**PROBLEM DESCRIPTION**
Copy the lines below word for word, starting at the line that contains "Task: Open the PROBLEMS panel tab" and ending at the line that contains "point(67,279)".

**THE RECORDS**
╔══

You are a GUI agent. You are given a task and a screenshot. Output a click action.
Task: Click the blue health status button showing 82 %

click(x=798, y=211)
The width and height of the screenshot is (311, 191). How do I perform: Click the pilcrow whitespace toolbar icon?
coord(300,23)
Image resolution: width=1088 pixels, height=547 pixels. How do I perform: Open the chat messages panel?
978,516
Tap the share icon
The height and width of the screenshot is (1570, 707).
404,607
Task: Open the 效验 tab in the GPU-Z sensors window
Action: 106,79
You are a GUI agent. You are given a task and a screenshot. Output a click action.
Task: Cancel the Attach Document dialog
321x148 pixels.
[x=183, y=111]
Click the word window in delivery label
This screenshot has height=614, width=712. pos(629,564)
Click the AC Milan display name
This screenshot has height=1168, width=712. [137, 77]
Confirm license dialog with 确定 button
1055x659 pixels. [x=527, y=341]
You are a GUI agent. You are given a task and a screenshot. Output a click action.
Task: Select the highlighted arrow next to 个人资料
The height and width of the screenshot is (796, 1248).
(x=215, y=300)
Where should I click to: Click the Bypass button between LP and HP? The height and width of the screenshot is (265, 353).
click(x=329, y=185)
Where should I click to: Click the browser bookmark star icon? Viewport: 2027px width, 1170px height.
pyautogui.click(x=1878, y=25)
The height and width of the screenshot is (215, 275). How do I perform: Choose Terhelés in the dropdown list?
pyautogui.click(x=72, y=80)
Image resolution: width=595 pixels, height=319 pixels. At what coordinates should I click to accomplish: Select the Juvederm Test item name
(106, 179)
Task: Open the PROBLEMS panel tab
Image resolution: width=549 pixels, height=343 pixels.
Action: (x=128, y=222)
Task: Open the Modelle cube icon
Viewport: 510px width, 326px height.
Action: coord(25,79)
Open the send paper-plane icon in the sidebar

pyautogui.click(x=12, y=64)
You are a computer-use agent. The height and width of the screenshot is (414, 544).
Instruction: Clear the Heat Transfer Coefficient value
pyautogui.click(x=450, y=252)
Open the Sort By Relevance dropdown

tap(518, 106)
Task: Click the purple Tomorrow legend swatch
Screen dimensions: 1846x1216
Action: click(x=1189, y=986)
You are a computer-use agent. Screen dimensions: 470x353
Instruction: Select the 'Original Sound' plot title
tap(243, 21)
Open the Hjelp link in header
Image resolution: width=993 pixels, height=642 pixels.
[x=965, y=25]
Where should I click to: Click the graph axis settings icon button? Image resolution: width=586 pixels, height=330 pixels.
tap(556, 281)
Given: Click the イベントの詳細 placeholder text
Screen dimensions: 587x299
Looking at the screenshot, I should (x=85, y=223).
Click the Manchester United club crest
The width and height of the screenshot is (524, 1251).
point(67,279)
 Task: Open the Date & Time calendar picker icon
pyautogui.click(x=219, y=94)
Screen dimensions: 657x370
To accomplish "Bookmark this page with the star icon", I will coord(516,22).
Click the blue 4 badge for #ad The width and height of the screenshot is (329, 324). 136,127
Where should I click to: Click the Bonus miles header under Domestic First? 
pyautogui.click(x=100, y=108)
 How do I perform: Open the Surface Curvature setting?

╚══

**WRITTEN RESPONSE**
Task: Open the PROBLEMS panel tab
Image resolution: width=549 pixels, height=343 pixels.
Action: (x=128, y=222)
Task: Open the Modelle cube icon
Viewport: 510px width, 326px height.
Action: coord(25,79)
Open the send paper-plane icon in the sidebar

pyautogui.click(x=12, y=64)
You are a computer-use agent. The height and width of the screenshot is (414, 544).
Instruction: Clear the Heat Transfer Coefficient value
pyautogui.click(x=450, y=252)
Open the Sort By Relevance dropdown

tap(518, 106)
Task: Click the purple Tomorrow legend swatch
Screen dimensions: 1846x1216
Action: click(x=1189, y=986)
You are a computer-use agent. Screen dimensions: 470x353
Instruction: Select the 'Original Sound' plot title
tap(243, 21)
Open the Hjelp link in header
Image resolution: width=993 pixels, height=642 pixels.
[x=965, y=25]
Where should I click to: Click the graph axis settings icon button? Image resolution: width=586 pixels, height=330 pixels.
tap(556, 281)
Given: Click the イベントの詳細 placeholder text
Screen dimensions: 587x299
Looking at the screenshot, I should (x=85, y=223).
Click the Manchester United club crest
The width and height of the screenshot is (524, 1251).
point(67,279)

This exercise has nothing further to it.